It’s after midnight and I’m in the Weather Center at work. The evening people I work with on FoxCT are gone. Most of the editors and reporters I know from the Courant have gone too. There are morning people in now. This TV/newspaper complex is an around-the-clock operation.
I’m staring at a radar loop. Heavy squalls from Hurricane Irene are unfurling from the center like the strings on an edge trimmer.
The wind has picked up. Gusts to 32 mph are being reported in Bridgeport. Groton has 29 mph. New Haven’s weather station has stopped reporting. There’s more wind down south closer to the storm.
I went on-the-air at ten and laid out my reasons for changing the forecast. Some are obvious on the satellite image. Others have been brought into sharper focus by the HRRR model, aka the Rapid Refresh.
The Rapid Refresh is an interesting piece in the guidance puzzle because it only covers the next 15 hours, but in 15 minute increments. It was the HRRR that solidified my thinking on the early exit for our rain. In this way Irene is acting more like Gloria!
Now, instead of a storm stronger than Gloria I’m looking for a storm comparable to Gloria. That was still enough to cut power to 660,000 homes and businesses in 1985.
Hurricane Irene is approaching the mouth of the Delaware Bay. Already tides at The Battery, the southern tip of Manhattan, are nearly three feet above tide table heights. It’s low tide now, but I don’t see a let up anytime before high tide. The water level will continue to rise!

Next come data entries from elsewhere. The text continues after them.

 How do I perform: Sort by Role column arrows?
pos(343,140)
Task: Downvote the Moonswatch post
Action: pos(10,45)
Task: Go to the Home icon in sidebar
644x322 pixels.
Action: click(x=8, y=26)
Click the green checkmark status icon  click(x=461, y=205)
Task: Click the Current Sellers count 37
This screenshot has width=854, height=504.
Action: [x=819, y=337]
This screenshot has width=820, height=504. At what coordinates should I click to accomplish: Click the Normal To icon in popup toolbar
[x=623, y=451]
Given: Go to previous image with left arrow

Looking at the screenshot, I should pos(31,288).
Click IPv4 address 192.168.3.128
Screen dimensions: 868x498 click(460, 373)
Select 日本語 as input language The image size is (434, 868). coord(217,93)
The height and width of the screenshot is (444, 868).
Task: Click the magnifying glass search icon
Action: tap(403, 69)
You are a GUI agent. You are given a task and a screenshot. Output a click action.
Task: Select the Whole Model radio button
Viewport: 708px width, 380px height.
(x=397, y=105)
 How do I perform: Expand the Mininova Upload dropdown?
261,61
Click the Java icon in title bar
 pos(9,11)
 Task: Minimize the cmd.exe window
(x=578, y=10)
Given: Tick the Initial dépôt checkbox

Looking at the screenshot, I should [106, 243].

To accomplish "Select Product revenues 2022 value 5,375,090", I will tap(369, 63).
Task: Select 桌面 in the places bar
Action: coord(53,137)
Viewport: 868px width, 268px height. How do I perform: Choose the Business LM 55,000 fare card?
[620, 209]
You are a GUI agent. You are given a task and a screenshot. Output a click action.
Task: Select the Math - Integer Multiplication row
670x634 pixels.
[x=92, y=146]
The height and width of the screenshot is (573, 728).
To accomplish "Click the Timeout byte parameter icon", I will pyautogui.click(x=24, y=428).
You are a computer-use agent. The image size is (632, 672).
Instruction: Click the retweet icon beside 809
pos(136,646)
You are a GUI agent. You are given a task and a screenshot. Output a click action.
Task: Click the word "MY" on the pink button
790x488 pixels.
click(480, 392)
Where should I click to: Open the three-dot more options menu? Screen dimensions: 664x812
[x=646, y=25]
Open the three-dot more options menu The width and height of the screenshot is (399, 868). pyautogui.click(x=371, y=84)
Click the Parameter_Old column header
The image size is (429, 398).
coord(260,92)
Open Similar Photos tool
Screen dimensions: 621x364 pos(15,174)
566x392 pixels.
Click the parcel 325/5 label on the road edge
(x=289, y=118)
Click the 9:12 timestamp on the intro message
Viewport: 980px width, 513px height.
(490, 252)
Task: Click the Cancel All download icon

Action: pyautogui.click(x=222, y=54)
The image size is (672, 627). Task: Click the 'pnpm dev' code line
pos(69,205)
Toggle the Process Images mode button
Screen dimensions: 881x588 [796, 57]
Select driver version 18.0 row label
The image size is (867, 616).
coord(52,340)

Bridgeport’s tide gauge is 14″ above prediction. As with New York Harbor the water in Long Island Sound will continue to rise through high tide. That’s ten hours away.
I’m hoping shore dwellers heed warnings.
I’d like to see Kennedy Airport right now. It’s got to be totally free of airplanes. No one in their right mind would leave an expensive jet on that field with Hurricane Irene coming. When was the last time JFK was empty?
Now we wait. Irene’s impact is continuing to build. It could have been worse.